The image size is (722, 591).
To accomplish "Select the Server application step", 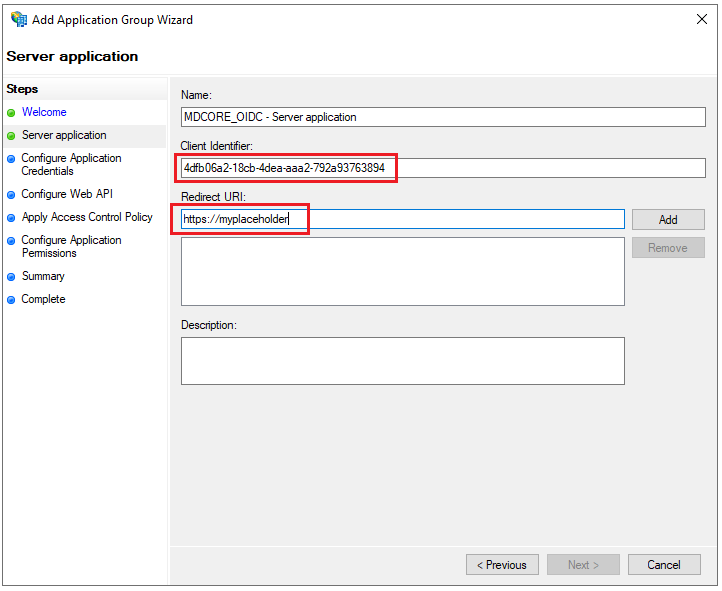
########
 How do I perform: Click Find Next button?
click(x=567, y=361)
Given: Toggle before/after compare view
########
> **TASK TO CARRY OUT**: Rewrite the records from the line containing "The image size is (722, 591)." through the line containing "the Server application", replacing "accomplish" with "complete" and keeping everything else the same. Give only those lines, and leave the pictures out.

> **ANSWER TO THIS PROBLEM**:
The image size is (722, 591).
To complete "Select the Server application step", 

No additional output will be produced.